TASK GOAL:
Note each line of the entries that includes "section". Then copy those lines.

RECORDS PROVIDED:
----
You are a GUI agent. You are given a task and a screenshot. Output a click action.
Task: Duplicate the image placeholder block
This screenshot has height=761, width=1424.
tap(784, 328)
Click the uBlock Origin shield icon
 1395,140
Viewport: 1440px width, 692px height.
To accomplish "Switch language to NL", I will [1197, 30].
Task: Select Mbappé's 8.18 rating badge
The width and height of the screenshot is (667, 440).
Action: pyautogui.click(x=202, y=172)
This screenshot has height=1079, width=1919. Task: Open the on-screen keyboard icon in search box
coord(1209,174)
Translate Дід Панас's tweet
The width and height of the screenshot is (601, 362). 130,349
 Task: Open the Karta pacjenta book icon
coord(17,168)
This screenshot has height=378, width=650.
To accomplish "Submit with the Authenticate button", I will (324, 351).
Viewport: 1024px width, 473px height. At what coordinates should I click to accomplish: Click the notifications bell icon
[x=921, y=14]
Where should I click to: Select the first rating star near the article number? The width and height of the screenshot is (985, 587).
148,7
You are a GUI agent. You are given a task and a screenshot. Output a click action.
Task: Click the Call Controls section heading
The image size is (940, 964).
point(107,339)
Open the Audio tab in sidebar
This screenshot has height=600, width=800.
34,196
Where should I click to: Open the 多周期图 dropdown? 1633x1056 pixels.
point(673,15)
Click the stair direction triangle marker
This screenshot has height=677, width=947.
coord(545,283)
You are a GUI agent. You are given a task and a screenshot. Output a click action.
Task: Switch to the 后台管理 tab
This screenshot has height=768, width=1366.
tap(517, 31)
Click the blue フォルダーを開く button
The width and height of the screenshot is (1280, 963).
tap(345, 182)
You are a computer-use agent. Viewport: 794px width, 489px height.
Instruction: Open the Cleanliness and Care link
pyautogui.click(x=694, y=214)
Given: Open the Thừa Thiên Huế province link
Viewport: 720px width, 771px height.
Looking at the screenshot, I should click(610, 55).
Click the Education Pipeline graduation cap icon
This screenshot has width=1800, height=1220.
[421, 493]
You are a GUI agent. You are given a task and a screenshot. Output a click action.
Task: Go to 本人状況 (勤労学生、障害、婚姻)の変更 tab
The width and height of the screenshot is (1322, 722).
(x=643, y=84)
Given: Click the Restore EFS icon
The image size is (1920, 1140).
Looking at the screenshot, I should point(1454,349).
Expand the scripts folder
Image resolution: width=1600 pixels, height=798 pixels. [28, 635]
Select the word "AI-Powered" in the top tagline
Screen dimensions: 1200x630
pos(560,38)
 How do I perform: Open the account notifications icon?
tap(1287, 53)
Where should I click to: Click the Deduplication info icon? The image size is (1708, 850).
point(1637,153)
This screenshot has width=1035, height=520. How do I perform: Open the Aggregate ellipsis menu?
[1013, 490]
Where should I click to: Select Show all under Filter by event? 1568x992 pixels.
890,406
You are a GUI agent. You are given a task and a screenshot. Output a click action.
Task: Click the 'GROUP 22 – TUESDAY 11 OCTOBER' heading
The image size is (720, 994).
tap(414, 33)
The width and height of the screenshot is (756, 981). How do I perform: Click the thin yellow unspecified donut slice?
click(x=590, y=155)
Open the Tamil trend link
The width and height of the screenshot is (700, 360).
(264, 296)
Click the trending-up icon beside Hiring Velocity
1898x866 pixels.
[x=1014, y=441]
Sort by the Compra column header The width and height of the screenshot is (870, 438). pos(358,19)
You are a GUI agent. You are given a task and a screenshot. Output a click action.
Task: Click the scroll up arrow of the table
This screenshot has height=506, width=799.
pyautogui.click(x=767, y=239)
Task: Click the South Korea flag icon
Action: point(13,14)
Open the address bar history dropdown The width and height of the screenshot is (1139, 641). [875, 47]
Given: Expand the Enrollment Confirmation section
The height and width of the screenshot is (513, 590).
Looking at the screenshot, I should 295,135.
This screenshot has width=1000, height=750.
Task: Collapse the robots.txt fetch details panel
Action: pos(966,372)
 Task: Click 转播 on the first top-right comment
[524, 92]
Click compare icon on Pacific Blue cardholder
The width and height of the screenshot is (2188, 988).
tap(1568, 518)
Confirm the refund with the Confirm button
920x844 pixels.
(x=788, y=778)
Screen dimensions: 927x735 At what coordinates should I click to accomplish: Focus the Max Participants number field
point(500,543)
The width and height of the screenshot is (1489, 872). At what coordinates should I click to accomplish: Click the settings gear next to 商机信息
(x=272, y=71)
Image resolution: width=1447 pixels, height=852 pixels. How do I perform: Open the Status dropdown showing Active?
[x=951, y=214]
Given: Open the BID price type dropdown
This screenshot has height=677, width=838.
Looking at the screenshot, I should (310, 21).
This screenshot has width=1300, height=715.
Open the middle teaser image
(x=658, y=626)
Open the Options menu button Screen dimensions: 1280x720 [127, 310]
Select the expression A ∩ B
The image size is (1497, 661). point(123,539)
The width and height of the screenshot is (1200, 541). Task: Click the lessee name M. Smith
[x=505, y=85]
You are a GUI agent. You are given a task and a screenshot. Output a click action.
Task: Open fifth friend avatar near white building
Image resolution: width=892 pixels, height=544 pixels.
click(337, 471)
----
THE ANSWER:
Task: Click the Call Controls section heading
Given: Expand the Enrollment Confirmation section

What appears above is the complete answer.